Before making his major senior debut, Trihey starred in high school hockey with St. Mary's of Montreal between 1893 and 1896, and also appeared with the Montreal Orioles of the Quebec Amateur Hockey Association in 1896.

By the age of 17 Trihey was already well known for his playing ability and in 1897 he made his senior-level debut, playing in a single game with the Montreal Shamrocks of the Amateur Hockey Association of Canada in 1897; he secured a regular shift with the club the following year. Teamed with linemates Arthur Farrell and Fred Scanlan in 1899, Trihey was named captain of the "Fighting Irish" and had a breakout season, leading the league in scoring with 19 goals. On February 4, 1899, Trihey amassed ten goals in one game in a match versus Quebec, which remains the record for the most goals scored by a single player in a major senior regular season match. He went on to score the only goal of the second to the last game of the regular season against the perennial champion Montreal Victorias, which clinched the regular season title for the Shamrocks and earned them the right to defend the Stanley Cup. The defence took place on March 14 against Queen's University of Ontario, a match won by the Shamrocks 6–2, led by Trihey's three goals. In the off-season, he also served on the athletic club's lacrosse side.
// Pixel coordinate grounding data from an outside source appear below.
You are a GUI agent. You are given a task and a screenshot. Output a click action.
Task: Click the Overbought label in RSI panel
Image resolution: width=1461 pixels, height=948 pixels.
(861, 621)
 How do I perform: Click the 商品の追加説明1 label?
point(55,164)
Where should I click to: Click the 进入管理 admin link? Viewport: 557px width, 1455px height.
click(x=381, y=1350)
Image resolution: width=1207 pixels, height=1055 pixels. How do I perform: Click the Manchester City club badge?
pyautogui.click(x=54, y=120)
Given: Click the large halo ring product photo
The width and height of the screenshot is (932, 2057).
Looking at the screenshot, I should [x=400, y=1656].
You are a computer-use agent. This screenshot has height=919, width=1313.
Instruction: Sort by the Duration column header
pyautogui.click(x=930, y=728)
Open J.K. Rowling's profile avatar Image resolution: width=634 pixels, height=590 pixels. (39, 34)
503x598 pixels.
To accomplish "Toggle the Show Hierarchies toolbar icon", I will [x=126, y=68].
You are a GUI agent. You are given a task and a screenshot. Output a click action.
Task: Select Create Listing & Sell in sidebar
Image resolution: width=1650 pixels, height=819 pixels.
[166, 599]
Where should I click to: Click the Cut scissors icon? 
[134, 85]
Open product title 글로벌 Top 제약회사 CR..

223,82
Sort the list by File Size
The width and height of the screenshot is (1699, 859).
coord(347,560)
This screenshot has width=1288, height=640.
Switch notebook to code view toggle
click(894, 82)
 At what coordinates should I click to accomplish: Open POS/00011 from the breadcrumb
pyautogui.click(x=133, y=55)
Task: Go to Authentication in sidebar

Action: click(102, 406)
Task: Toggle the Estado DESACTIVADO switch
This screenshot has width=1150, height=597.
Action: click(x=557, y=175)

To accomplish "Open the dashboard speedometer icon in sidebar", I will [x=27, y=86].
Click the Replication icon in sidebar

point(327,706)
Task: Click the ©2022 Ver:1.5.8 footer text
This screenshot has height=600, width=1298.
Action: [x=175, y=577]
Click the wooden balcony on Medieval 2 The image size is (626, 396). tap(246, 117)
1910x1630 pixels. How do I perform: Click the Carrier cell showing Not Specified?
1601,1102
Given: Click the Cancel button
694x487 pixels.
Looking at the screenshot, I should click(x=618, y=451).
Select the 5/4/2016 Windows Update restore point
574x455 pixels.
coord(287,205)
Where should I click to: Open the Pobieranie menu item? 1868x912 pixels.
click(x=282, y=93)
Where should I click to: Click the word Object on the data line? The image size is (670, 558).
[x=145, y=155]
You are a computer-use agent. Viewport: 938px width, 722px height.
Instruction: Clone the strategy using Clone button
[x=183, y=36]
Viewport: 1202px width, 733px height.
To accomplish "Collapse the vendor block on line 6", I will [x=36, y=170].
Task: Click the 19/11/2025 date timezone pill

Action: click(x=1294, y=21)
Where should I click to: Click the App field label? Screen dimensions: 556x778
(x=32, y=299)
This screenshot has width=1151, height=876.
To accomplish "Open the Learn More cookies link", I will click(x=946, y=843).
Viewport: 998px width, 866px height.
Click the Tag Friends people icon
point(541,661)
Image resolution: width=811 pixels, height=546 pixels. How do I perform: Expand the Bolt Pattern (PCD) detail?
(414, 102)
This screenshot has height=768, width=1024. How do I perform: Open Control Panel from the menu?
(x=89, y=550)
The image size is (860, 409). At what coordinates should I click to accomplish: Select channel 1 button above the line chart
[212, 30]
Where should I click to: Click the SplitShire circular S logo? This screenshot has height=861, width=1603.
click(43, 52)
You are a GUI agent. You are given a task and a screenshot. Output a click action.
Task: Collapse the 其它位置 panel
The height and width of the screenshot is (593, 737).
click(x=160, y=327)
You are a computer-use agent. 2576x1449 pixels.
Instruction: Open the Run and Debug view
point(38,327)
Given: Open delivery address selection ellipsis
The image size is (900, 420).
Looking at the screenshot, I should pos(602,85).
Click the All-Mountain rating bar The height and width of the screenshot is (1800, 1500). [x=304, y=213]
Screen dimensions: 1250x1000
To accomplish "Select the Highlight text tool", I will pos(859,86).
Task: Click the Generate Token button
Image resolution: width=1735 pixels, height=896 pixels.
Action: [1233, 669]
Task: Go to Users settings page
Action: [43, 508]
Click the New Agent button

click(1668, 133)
Already respected enough to serve on a competition committee regarding the adoption of goal nets and to be quoted as the preeminent authority on forward play by his linemate Arthur Farrell in his 1899 book, Trihey continued his high level of play in 1900, once again leading the Shamrocks to an easy league championship, while repeating his league scoring championship with 17 goals. His best match during the regular season came against the Victorias on January 18, when he scored five goals. The Shamrocks had two defenses of the Stanley Cup that season, the first a best-of-three match against the team from Winnipeg in February. Trihey led the Shamrocks in scoring with seven goals, scoring the game-winning goals in both of the Montreal victories. After the regular season was over, the Shamrocks made a second defense as champions of the Canadian Amateur Hockey League against the Halifax Crescents in March; Trihey added five more goals to his playoff total as Montreal overwhelmed the Maritimers in 10-2 and 11-0 victories, securing the Shamrocks' third and final Cup win.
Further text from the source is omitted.